The story
Detente por un momento y respira profundamente. Estás al final del emblemático Paseo de la Presa, en un rincón donde el bullicio de las callejoneadas y el tráfico del centro de Guanajuato parecen quedar suspendidos en el tiempo. Bienvenido a la Presa de San Renovato, un espejo de agua que no solo es una proeza de la ingeniería decimonónica, sino el corazón recreativo de nuestra ciudad.
Mientras caminas por la orilla, nota cómo el paisaje cambia. Dejamos atrás las imponentes mansiones de finales del siglo diecinueve para encontrarnos con un entorno donde la naturaleza y la mano del hombre han creado una armonía perfecta. San Renovato fue construida entre 1838 y 1852, concebida originalmente como un vaso de captación adicional para ayudar a la vecina Presa de la Olla, que ya no era suficiente para abastecer y proteger a la ciudad de las inundaciones.

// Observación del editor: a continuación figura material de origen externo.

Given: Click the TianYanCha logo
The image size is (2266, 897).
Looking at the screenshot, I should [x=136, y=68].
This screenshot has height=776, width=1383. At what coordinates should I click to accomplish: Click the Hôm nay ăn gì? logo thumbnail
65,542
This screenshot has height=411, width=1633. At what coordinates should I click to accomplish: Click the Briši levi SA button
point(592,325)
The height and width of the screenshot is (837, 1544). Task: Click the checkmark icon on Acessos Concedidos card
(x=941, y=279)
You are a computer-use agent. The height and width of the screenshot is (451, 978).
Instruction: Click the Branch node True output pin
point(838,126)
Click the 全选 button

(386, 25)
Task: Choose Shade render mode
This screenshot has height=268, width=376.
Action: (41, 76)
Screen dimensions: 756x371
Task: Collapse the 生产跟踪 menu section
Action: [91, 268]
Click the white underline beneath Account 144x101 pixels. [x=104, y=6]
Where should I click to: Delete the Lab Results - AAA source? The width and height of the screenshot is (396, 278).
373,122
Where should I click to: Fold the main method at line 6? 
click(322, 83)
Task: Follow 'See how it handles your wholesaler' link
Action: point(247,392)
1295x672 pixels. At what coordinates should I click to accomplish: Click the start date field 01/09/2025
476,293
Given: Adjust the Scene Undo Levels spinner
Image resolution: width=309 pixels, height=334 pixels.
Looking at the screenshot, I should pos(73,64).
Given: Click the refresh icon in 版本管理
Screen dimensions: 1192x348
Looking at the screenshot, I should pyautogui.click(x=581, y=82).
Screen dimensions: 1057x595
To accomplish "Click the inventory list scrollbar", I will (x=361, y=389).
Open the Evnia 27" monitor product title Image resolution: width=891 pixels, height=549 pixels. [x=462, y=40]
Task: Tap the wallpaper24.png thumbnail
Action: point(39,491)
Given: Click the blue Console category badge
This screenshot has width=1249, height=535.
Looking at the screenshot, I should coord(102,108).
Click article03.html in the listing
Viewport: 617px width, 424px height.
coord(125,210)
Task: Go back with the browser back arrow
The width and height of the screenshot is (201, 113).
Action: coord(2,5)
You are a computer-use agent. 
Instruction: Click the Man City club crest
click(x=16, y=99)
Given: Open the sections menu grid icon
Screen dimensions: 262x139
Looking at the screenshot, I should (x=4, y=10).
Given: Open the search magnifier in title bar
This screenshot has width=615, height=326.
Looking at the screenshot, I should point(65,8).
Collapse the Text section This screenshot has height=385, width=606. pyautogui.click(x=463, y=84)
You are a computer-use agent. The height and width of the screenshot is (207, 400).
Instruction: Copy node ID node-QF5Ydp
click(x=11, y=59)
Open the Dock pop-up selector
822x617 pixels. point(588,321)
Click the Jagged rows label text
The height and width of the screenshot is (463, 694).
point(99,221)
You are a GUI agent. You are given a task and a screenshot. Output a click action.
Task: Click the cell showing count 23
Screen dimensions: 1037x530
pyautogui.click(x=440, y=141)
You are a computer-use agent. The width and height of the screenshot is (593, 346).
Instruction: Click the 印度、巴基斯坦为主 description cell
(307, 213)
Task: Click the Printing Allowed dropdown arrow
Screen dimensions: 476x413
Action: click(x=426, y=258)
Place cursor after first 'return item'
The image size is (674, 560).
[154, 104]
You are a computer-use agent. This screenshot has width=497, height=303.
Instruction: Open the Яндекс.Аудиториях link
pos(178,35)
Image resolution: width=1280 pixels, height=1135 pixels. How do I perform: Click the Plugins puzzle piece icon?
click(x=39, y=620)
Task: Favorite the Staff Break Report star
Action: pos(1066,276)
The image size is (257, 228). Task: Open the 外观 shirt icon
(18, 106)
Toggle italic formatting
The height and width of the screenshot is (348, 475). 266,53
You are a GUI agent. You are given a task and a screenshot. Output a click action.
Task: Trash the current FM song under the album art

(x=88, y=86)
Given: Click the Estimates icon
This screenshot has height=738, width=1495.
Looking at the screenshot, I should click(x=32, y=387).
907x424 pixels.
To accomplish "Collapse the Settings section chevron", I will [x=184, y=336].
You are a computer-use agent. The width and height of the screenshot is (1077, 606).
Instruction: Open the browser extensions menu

Si miras hacia el centro del parque, verás uno de los símbolos más curiosos de este lugar: el pequeño faro. Te preguntarás, ¿un faro en una ciudad montañosa y sin mar? Aunque su función no es guiar barcos, este faro de cantera se ha convertido en un ícono romántico de Guanajuato, recordándonos la importancia vital que el agua tiene para nuestra supervivencia en esta cuenca minera.
A unos pasos de allí, entre el follaje de los eucaliptos y los sauces, se encuentra la escultura de "La Sibila de Cumas". Esta figura de bronce, envuelta en un aire de misterio antiguo, es una copia de la famosa obra que reside en el Museo del Louvre. Su presencia aquí, rodeada de jardines, le otorga a San Renovato un toque de elegancia europea, muy al gusto de la época en que Guanajuato florecía como una de las ciudades más ricas del mundo gracias a la plata.
Este lugar es el escenario preferido de las familias guanajuatenses. Observa a los patos nadando tranquilamente y a la gente disfrutando de una caminata bajo la sombra. Si tienes suerte de estar aquí un lunes de julio, vivirás la tradición de la Apertura de la Presa, una fiesta que celebra la limpieza de los canales donde el agua corre con fuerza, un ritual que une a todo el pueblo en un grito de alegría.
Te invito a que sigas rodeando la presa. Siente la brisa fresca que baja de los cerros cercanos, como el de la Bufa, que vigila este valle desde las alturas. La Presa de San Renovato no es solo un depósito de agua; es un recordatorio de que, incluso en una ciudad tallada en piedra y túneles, siempre hay un espacio para la calma, el reflejo y el encuentro.
Disfruta de tu caminata por este santuario de paz.